WORK INSTRUCTIONS:
Exactly as given, write out all the entries again.

DATA:
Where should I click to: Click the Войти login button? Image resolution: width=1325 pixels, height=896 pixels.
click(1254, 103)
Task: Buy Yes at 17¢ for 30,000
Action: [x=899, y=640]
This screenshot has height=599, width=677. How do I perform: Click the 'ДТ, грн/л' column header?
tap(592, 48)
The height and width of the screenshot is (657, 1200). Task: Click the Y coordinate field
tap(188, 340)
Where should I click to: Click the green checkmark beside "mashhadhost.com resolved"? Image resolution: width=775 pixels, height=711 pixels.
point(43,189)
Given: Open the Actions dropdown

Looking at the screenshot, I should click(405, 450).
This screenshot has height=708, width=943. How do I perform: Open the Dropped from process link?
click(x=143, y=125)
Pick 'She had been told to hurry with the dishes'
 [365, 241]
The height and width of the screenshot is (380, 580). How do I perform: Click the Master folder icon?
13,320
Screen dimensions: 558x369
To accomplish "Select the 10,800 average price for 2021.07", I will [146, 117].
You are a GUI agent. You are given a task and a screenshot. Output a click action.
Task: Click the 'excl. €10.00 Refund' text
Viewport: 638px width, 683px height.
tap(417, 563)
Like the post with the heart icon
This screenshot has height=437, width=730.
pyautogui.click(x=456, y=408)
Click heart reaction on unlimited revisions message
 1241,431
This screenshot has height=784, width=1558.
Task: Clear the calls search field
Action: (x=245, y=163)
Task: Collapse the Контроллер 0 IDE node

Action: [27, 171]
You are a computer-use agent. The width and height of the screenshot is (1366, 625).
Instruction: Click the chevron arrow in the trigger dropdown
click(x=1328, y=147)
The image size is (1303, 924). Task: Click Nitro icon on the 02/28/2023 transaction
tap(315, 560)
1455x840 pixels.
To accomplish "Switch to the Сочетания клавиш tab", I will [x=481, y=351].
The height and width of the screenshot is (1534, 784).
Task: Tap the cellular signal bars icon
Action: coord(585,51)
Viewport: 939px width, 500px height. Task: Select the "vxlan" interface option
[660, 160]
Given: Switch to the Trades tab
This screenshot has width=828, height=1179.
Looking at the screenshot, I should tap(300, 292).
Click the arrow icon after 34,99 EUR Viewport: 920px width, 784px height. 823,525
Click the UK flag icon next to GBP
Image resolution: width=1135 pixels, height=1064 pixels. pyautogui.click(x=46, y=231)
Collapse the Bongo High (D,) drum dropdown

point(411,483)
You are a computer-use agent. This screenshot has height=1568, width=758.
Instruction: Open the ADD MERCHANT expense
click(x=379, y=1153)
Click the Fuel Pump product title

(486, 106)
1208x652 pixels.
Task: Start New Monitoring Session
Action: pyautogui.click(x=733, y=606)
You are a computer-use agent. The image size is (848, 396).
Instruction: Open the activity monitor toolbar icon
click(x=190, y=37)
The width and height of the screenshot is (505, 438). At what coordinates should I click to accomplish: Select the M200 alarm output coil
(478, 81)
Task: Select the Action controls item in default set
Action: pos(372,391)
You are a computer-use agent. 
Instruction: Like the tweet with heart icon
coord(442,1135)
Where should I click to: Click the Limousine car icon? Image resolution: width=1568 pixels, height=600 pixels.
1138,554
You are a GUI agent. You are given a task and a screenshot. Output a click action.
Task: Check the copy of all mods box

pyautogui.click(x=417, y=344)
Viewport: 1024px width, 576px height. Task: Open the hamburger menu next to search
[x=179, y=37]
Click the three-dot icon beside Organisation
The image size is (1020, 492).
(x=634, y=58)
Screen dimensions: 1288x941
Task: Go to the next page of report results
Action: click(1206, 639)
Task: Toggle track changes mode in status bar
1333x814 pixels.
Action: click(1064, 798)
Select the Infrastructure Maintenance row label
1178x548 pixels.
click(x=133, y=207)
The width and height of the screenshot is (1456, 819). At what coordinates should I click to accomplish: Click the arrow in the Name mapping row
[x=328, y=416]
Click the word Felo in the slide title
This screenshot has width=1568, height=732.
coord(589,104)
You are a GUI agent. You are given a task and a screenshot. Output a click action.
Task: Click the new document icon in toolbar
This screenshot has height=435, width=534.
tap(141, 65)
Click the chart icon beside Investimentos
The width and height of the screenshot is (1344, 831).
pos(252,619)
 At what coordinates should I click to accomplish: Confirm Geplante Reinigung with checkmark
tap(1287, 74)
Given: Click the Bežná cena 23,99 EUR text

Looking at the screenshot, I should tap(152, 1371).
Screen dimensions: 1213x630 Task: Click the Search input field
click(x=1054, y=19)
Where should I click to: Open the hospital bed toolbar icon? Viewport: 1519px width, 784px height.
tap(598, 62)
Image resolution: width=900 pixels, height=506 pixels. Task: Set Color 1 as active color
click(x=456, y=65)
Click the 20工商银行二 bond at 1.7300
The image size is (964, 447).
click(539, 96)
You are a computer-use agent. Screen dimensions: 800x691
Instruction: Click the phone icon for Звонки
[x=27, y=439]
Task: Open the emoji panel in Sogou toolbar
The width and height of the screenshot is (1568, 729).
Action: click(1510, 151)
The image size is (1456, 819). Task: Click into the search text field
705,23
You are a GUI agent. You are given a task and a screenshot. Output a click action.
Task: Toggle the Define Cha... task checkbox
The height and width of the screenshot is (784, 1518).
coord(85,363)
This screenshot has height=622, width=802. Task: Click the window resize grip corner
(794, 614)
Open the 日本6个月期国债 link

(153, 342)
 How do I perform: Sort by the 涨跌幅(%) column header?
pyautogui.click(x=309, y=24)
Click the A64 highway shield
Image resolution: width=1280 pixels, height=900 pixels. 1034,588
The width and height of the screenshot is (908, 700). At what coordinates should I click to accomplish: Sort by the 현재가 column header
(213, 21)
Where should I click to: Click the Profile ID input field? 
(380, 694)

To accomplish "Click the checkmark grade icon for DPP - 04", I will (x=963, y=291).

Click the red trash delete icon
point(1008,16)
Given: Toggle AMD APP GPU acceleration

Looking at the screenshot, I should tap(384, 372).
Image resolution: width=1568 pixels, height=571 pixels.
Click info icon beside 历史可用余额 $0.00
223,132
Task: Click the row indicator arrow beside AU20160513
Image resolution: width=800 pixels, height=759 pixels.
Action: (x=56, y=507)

OUTPUT BELOW:
Where should I click to: Click the Войти login button? Image resolution: width=1325 pixels, height=896 pixels.
click(1254, 103)
Task: Buy Yes at 17¢ for 30,000
Action: [x=899, y=640]
This screenshot has height=599, width=677. How do I perform: Click the 'ДТ, грн/л' column header?
tap(592, 48)
The height and width of the screenshot is (657, 1200). Task: Click the Y coordinate field
tap(188, 340)
Where should I click to: Click the green checkmark beside "mashhadhost.com resolved"? Image resolution: width=775 pixels, height=711 pixels.
point(43,189)
Given: Open the Actions dropdown

Looking at the screenshot, I should click(405, 450).
This screenshot has height=708, width=943. How do I perform: Open the Dropped from process link?
click(x=143, y=125)
Pick 'She had been told to hurry with the dishes'
 [365, 241]
The height and width of the screenshot is (380, 580). How do I perform: Click the Master folder icon?
13,320
Screen dimensions: 558x369
To accomplish "Select the 10,800 average price for 2021.07", I will [146, 117].
You are a GUI agent. You are given a task and a screenshot. Output a click action.
Task: Click the 'excl. €10.00 Refund' text
Viewport: 638px width, 683px height.
tap(417, 563)
Like the post with the heart icon
This screenshot has height=437, width=730.
pyautogui.click(x=456, y=408)
Click heart reaction on unlimited revisions message
 1241,431
This screenshot has height=784, width=1558.
Task: Clear the calls search field
Action: (x=245, y=163)
Task: Collapse the Контроллер 0 IDE node

Action: [27, 171]
You are a computer-use agent. The width and height of the screenshot is (1366, 625).
Instruction: Click the chevron arrow in the trigger dropdown
click(x=1328, y=147)
The image size is (1303, 924). Task: Click Nitro icon on the 02/28/2023 transaction
tap(315, 560)
1455x840 pixels.
To accomplish "Switch to the Сочетания клавиш tab", I will [x=481, y=351].
The height and width of the screenshot is (1534, 784).
Task: Tap the cellular signal bars icon
Action: coord(585,51)
Viewport: 939px width, 500px height. Task: Select the "vxlan" interface option
[660, 160]
Given: Switch to the Trades tab
This screenshot has width=828, height=1179.
Looking at the screenshot, I should tap(300, 292).
Click the arrow icon after 34,99 EUR Viewport: 920px width, 784px height. 823,525
Click the UK flag icon next to GBP
Image resolution: width=1135 pixels, height=1064 pixels. pyautogui.click(x=46, y=231)
Collapse the Bongo High (D,) drum dropdown

point(411,483)
You are a computer-use agent. This screenshot has height=1568, width=758.
Instruction: Open the ADD MERCHANT expense
click(x=379, y=1153)
Click the Fuel Pump product title

(486, 106)
1208x652 pixels.
Task: Start New Monitoring Session
Action: pyautogui.click(x=733, y=606)
You are a computer-use agent. The image size is (848, 396).
Instruction: Open the activity monitor toolbar icon
click(x=190, y=37)
The width and height of the screenshot is (505, 438). At what coordinates should I click to accomplish: Select the M200 alarm output coil
(478, 81)
Task: Select the Action controls item in default set
Action: pos(372,391)
You are a computer-use agent. 
Instruction: Like the tweet with heart icon
coord(442,1135)
Where should I click to: Click the Limousine car icon? Image resolution: width=1568 pixels, height=600 pixels.
1138,554
You are a GUI agent. You are given a task and a screenshot. Output a click action.
Task: Check the copy of all mods box

pyautogui.click(x=417, y=344)
Viewport: 1024px width, 576px height. Task: Open the hamburger menu next to search
[x=179, y=37]
Click the three-dot icon beside Organisation
The image size is (1020, 492).
(x=634, y=58)
Screen dimensions: 1288x941
Task: Go to the next page of report results
Action: click(1206, 639)
Task: Toggle track changes mode in status bar
1333x814 pixels.
Action: click(1064, 798)
Select the Infrastructure Maintenance row label
1178x548 pixels.
click(x=133, y=207)
The width and height of the screenshot is (1456, 819). At what coordinates should I click to accomplish: Click the arrow in the Name mapping row
[x=328, y=416]
Click the word Felo in the slide title
This screenshot has width=1568, height=732.
coord(589,104)
You are a GUI agent. You are given a task and a screenshot. Output a click action.
Task: Click the new document icon in toolbar
This screenshot has height=435, width=534.
tap(141, 65)
Click the chart icon beside Investimentos
The width and height of the screenshot is (1344, 831).
pos(252,619)
 At what coordinates should I click to accomplish: Confirm Geplante Reinigung with checkmark
tap(1287, 74)
Given: Click the Bežná cena 23,99 EUR text

Looking at the screenshot, I should tap(152, 1371).
Screen dimensions: 1213x630 Task: Click the Search input field
click(x=1054, y=19)
Where should I click to: Open the hospital bed toolbar icon? Viewport: 1519px width, 784px height.
tap(598, 62)
Image resolution: width=900 pixels, height=506 pixels. Task: Set Color 1 as active color
click(x=456, y=65)
Click the 20工商银行二 bond at 1.7300
The image size is (964, 447).
click(539, 96)
You are a computer-use agent. Screen dimensions: 800x691
Instruction: Click the phone icon for Звонки
[x=27, y=439]
Task: Open the emoji panel in Sogou toolbar
The width and height of the screenshot is (1568, 729).
Action: click(1510, 151)
The image size is (1456, 819). Task: Click into the search text field
705,23
You are a GUI agent. You are given a task and a screenshot. Output a click action.
Task: Toggle the Define Cha... task checkbox
The height and width of the screenshot is (784, 1518).
coord(85,363)
This screenshot has height=622, width=802. Task: Click the window resize grip corner
(794, 614)
Open the 日本6个月期国债 link

(153, 342)
 How do I perform: Sort by the 涨跌幅(%) column header?
pyautogui.click(x=309, y=24)
Click the A64 highway shield
Image resolution: width=1280 pixels, height=900 pixels. 1034,588
The width and height of the screenshot is (908, 700). At what coordinates should I click to accomplish: Sort by the 현재가 column header
(213, 21)
Where should I click to: Click the Profile ID input field? 
(380, 694)

To accomplish "Click the checkmark grade icon for DPP - 04", I will (x=963, y=291).

Click the red trash delete icon
point(1008,16)
Given: Toggle AMD APP GPU acceleration

Looking at the screenshot, I should tap(384, 372).
Image resolution: width=1568 pixels, height=571 pixels.
Click info icon beside 历史可用余额 $0.00
223,132
Task: Click the row indicator arrow beside AU20160513
Image resolution: width=800 pixels, height=759 pixels.
Action: (x=56, y=507)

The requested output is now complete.